TASK STATEMENT: Word for word, set down the lines from the one that holds "Task: Toggle the Ativo status button" through the final line of the listing below, and exclude every picture.
┄┄┄┄┄┄┄┄┄┄
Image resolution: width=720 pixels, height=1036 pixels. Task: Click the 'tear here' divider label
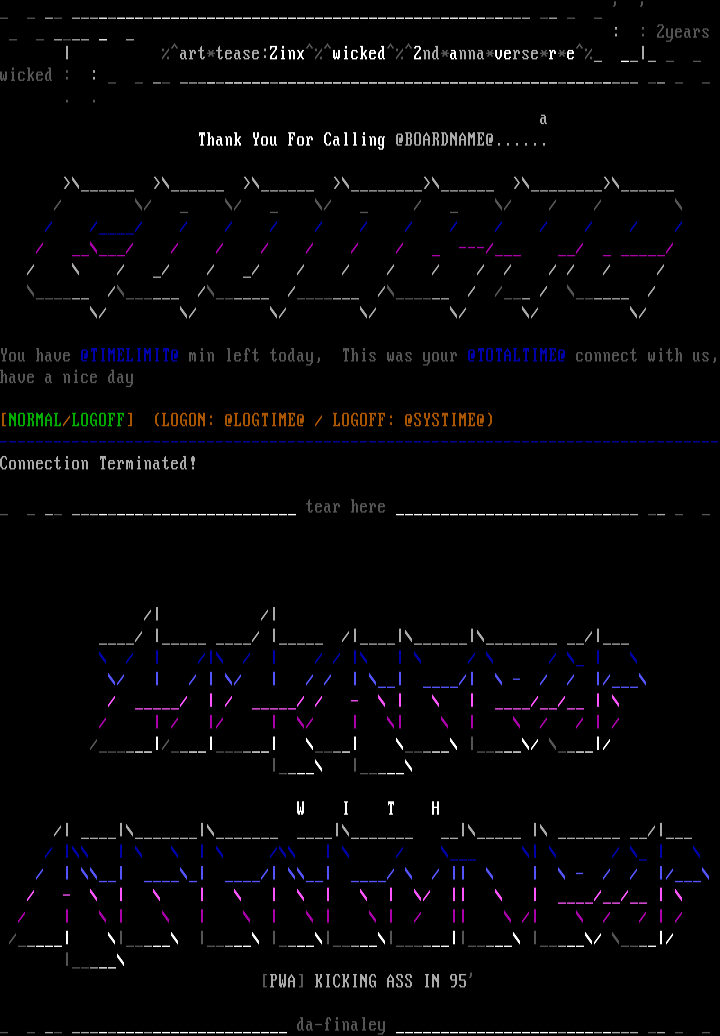click(345, 508)
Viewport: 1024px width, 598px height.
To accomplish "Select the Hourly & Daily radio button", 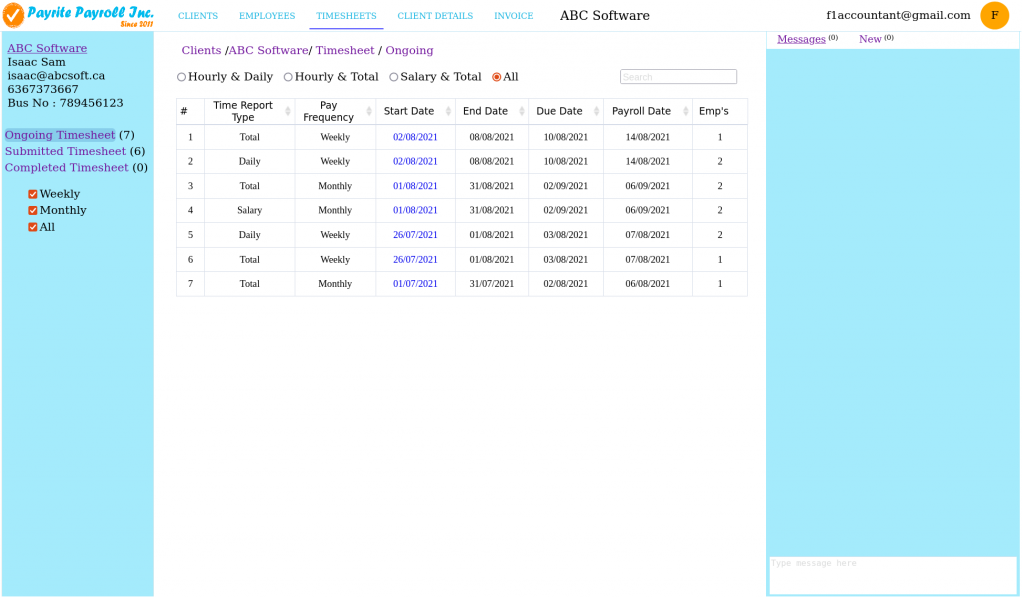I will [x=181, y=76].
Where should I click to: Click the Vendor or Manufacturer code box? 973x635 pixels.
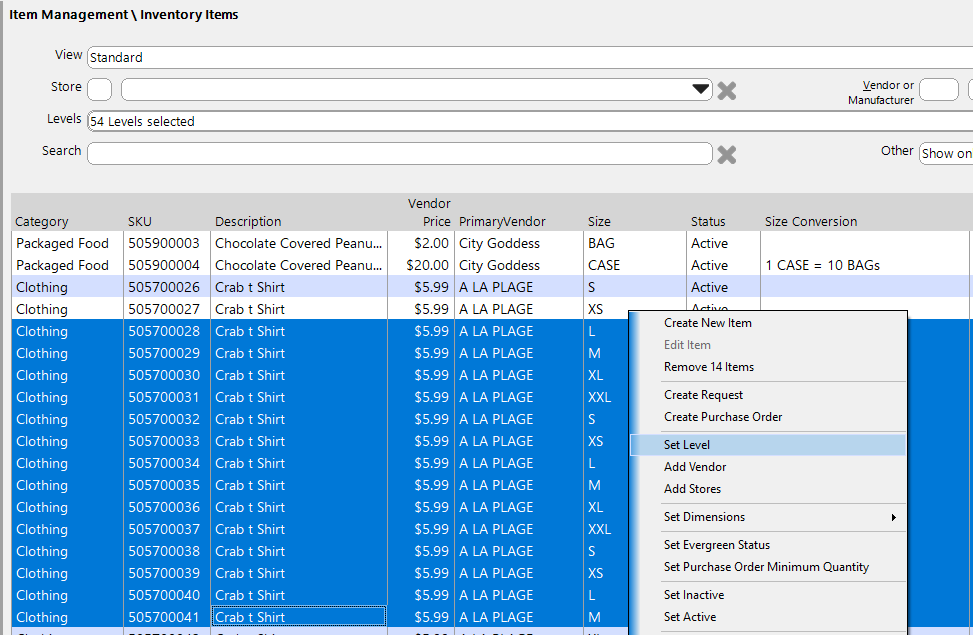pyautogui.click(x=938, y=90)
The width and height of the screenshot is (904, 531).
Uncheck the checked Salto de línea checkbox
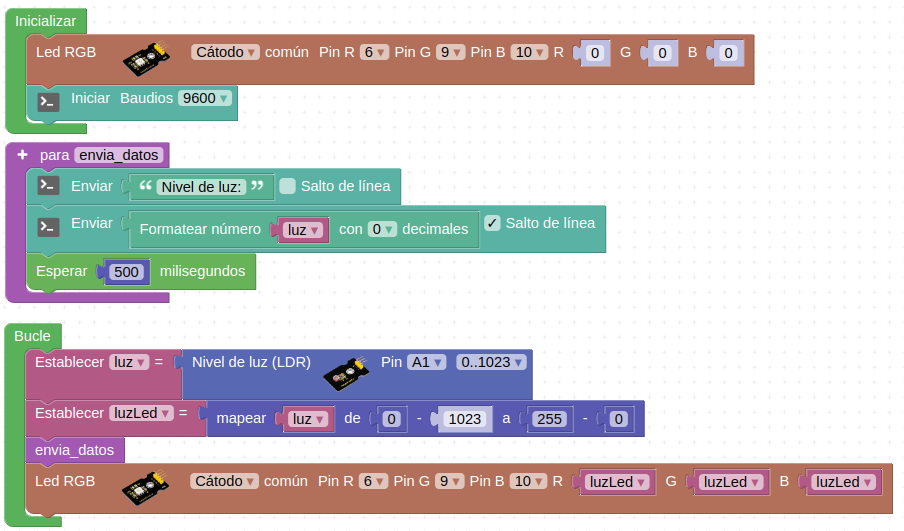pos(492,223)
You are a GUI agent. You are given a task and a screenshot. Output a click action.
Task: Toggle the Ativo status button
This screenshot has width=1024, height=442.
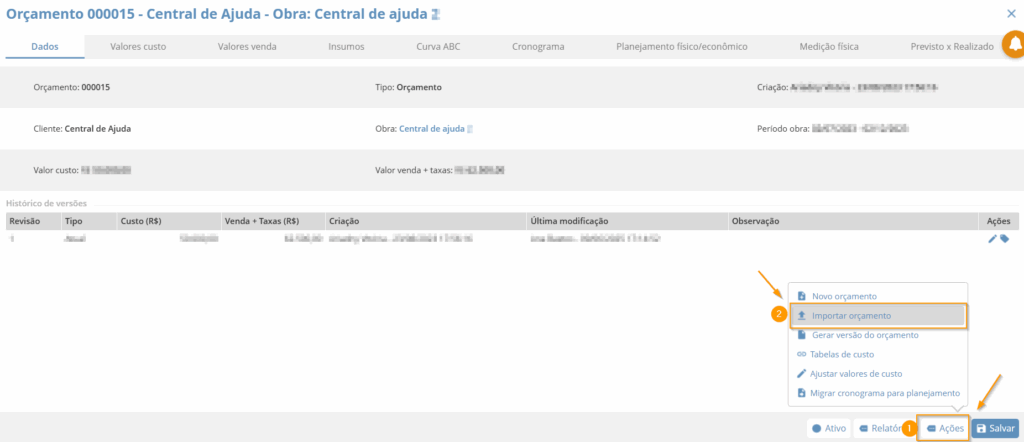829,428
┄┄┄┄┄┄┄┄┄┄
TASK RESULT:
Task: Toggle the Ativo status button
This screenshot has width=1024, height=442.
829,428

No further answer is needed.